Extracted material
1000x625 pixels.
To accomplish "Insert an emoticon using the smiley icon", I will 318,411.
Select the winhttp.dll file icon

...

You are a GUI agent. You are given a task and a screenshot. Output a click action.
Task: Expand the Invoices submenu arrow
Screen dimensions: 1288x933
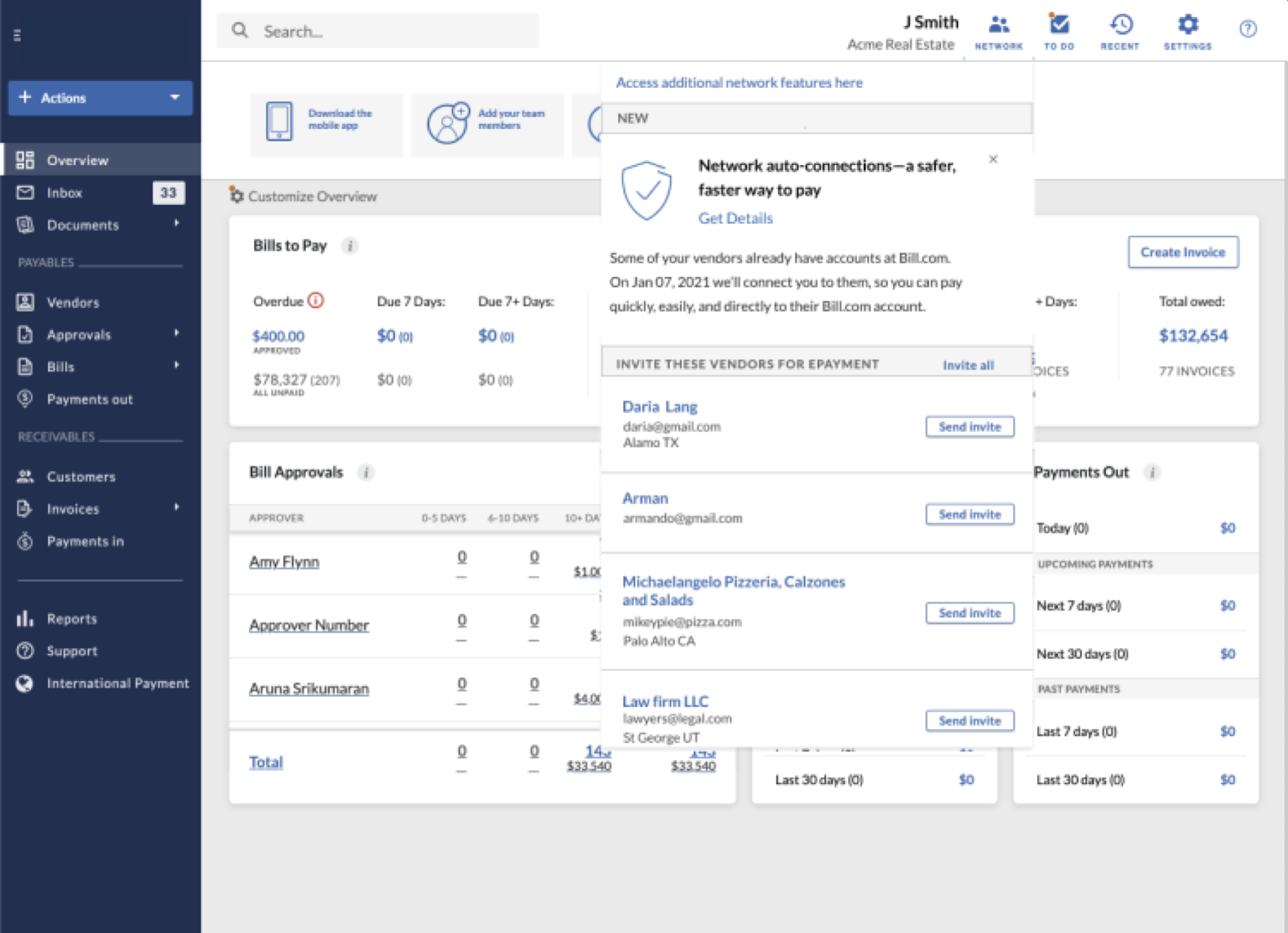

==

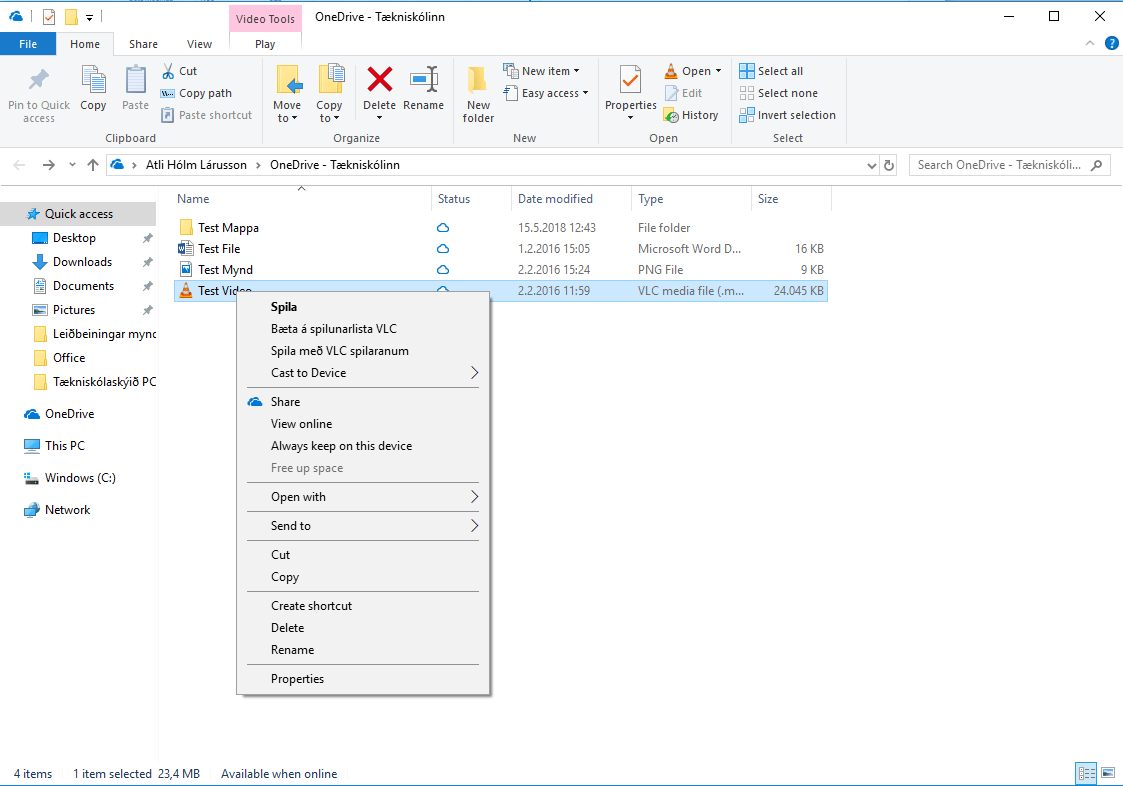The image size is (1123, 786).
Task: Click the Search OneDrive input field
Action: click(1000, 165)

Task to complete
Search the data above for lines holding "icon" and copy each of them.

Written response
To accomplish "Insert an emoticon using the smiley icon", I will 318,411.
Select the winhttp.dll file icon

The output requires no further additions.